Segment Open
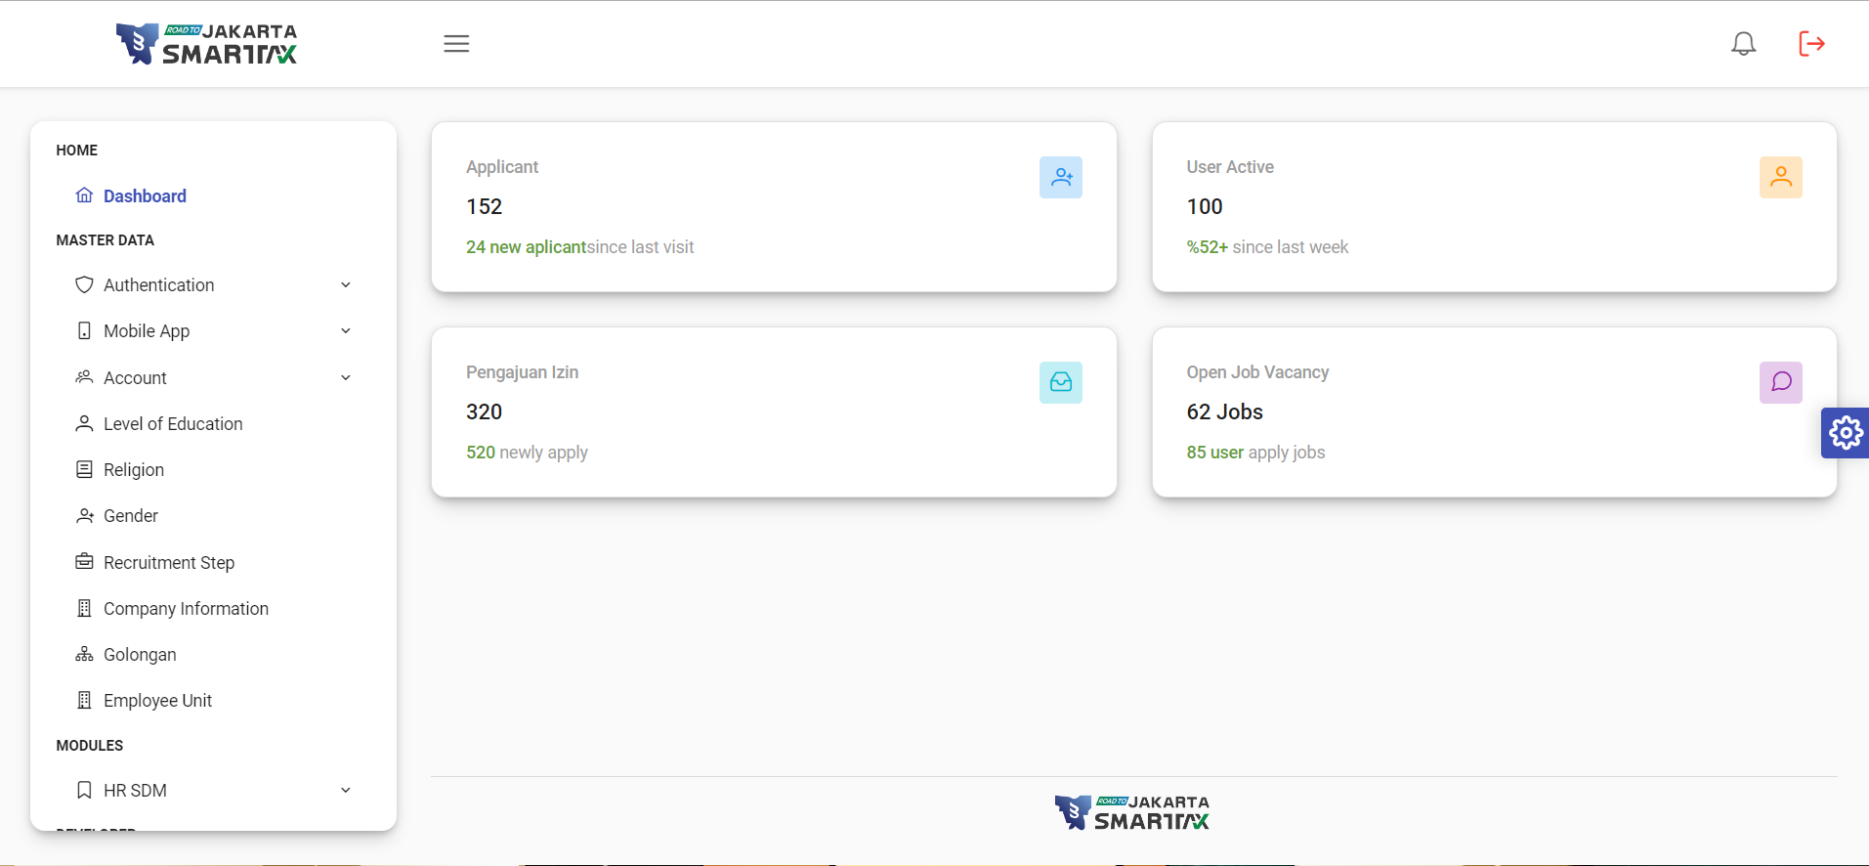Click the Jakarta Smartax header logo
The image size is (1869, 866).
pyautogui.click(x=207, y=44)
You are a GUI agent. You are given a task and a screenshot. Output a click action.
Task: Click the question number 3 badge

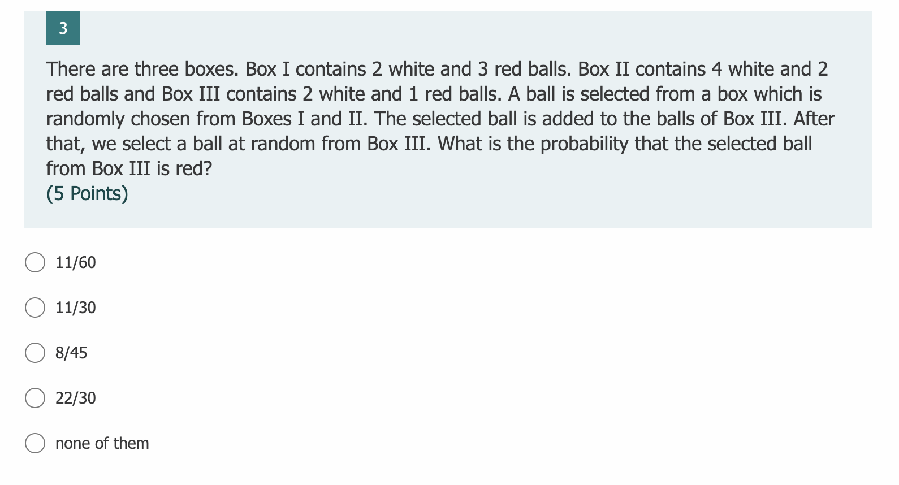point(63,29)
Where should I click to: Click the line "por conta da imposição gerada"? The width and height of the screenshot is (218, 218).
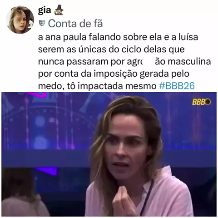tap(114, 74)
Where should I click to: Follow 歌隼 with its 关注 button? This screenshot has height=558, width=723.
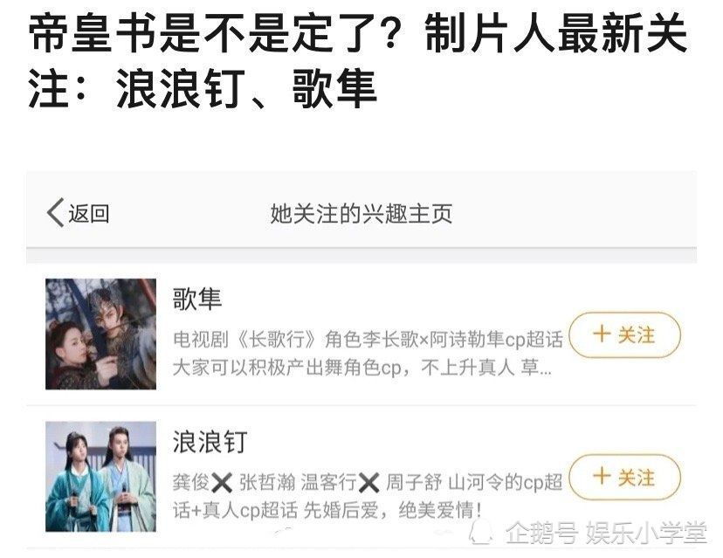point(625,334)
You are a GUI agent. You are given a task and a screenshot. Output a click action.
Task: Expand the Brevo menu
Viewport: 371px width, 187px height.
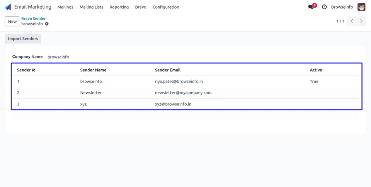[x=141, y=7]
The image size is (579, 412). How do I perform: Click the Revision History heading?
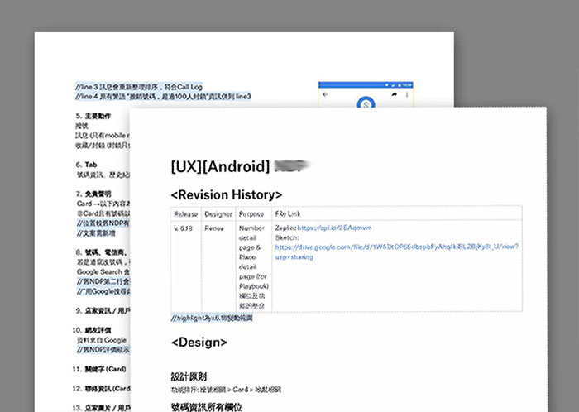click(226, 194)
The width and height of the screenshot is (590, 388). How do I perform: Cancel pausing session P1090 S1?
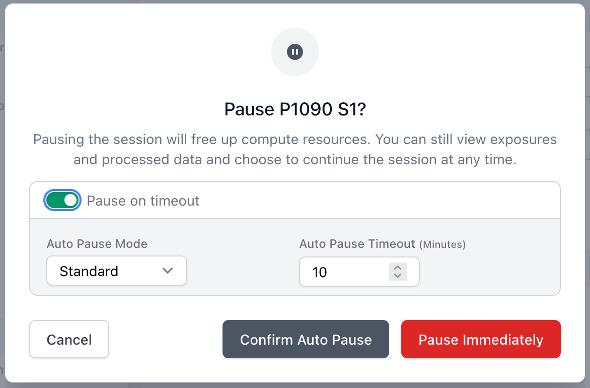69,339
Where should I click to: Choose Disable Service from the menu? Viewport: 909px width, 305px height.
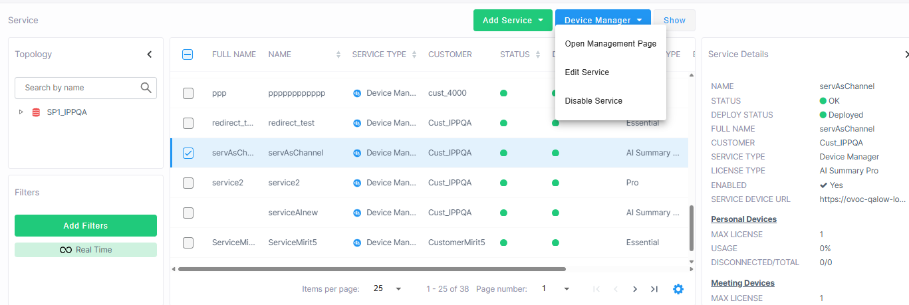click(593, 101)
Segment Closed
Segment Open
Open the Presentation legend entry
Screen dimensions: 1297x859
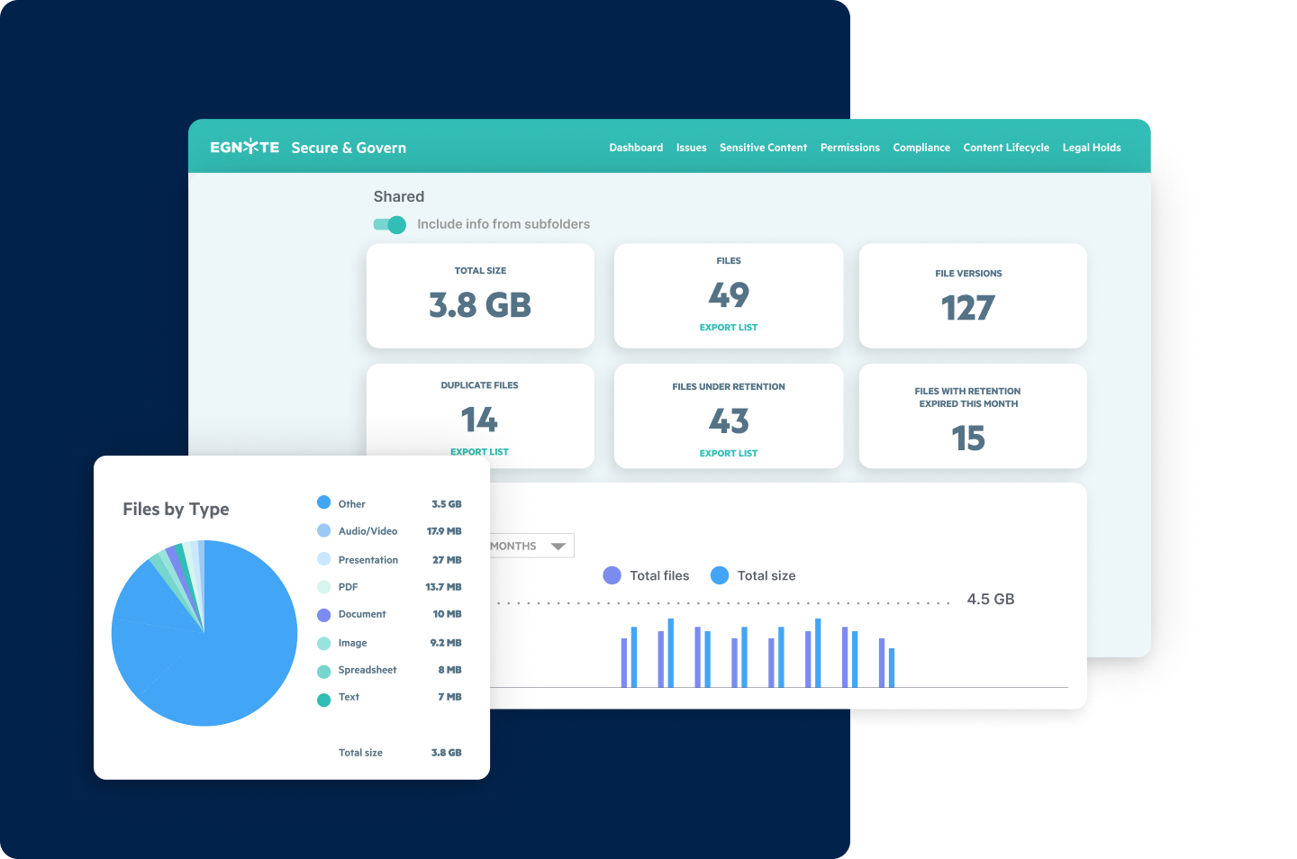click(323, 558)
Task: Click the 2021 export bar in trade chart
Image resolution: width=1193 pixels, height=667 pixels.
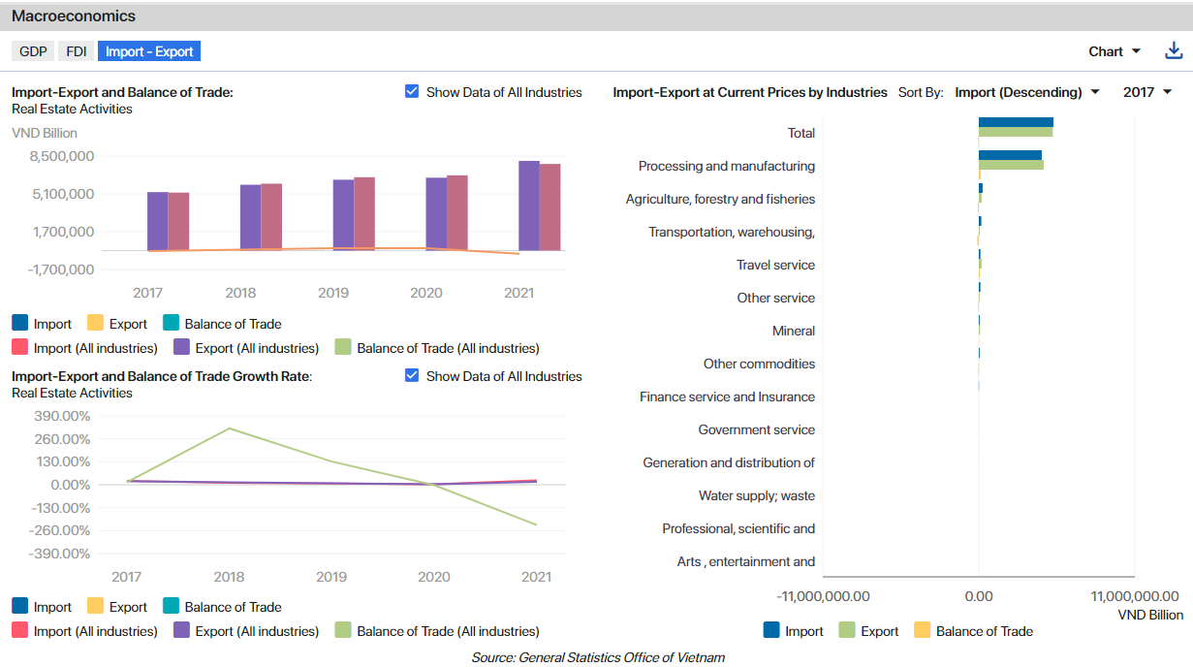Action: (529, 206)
Segment Closed
Segment Open
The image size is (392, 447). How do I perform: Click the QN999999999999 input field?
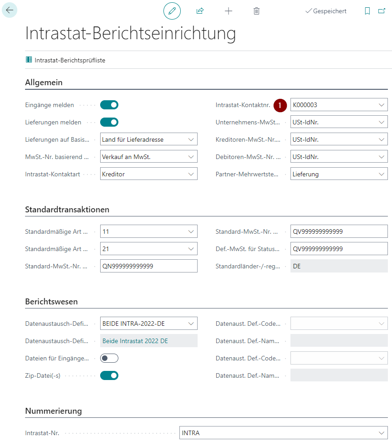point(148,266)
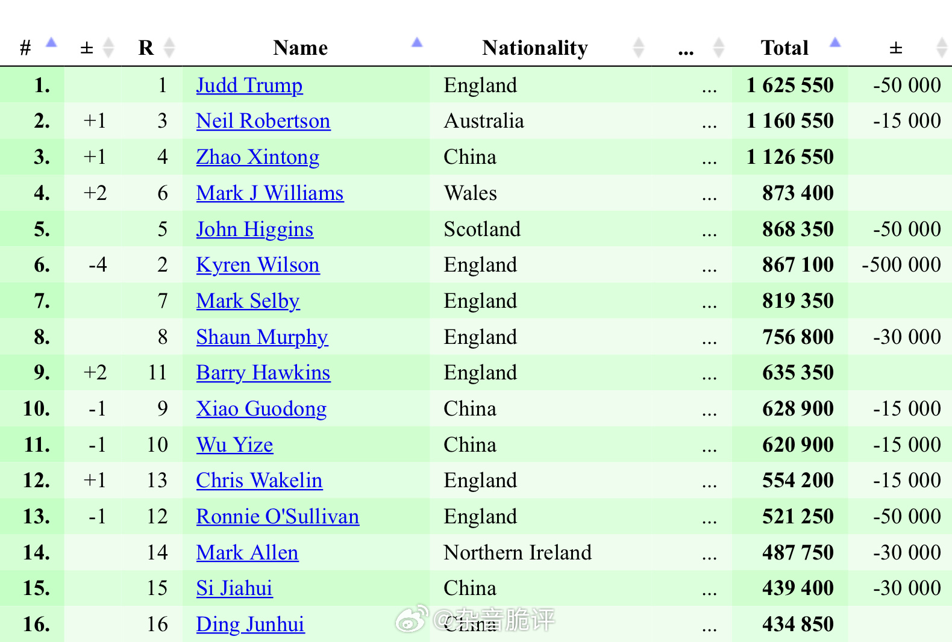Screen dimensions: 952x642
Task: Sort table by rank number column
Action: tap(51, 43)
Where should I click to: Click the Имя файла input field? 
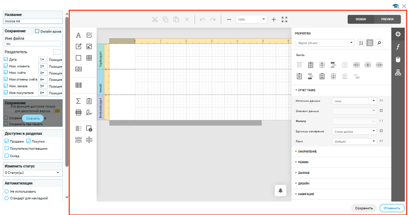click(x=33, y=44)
Segment Closed
● **ASSIGNED TASK**
I would like the exact lines from the data above, starting with the one that holds "Where should I click to: Follow" and going on through the one that holds "Task: Expand the Brevo menu", without the pictures.

● **TASK RESULT**
Where should I click to: Follow 歌隼 with its 关注 button? This screenshot has height=558, width=723.
point(625,334)
You are a GUI agent. You are given a task and a screenshot. Output a click action.
Task: Expand the Brevo menu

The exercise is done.